Records from a data collection
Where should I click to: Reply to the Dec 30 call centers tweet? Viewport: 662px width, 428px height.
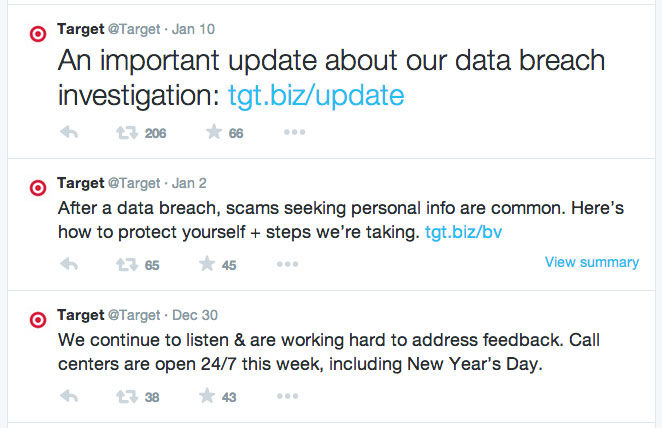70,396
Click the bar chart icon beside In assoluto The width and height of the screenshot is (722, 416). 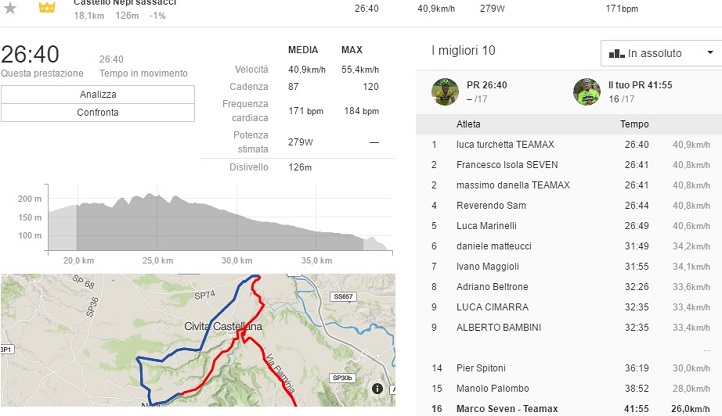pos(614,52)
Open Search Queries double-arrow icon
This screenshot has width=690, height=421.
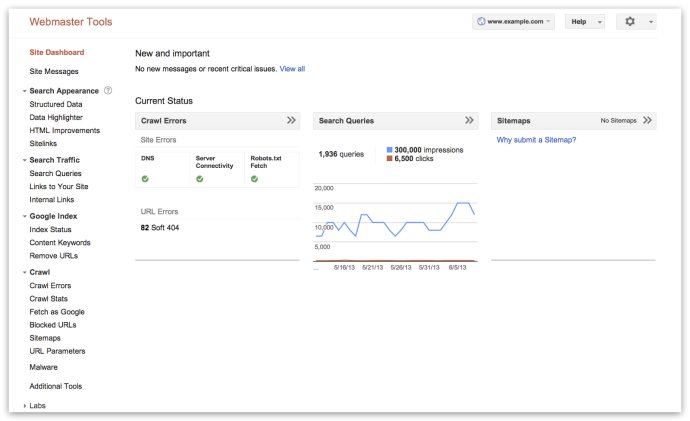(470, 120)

Task
Please output the lines from the line that contains "Open Search Queries double-arrow icon" through the end of the records, both ends included, exactly and with no pictures.

Exercise output
Open Search Queries double-arrow icon
This screenshot has width=690, height=421.
(470, 120)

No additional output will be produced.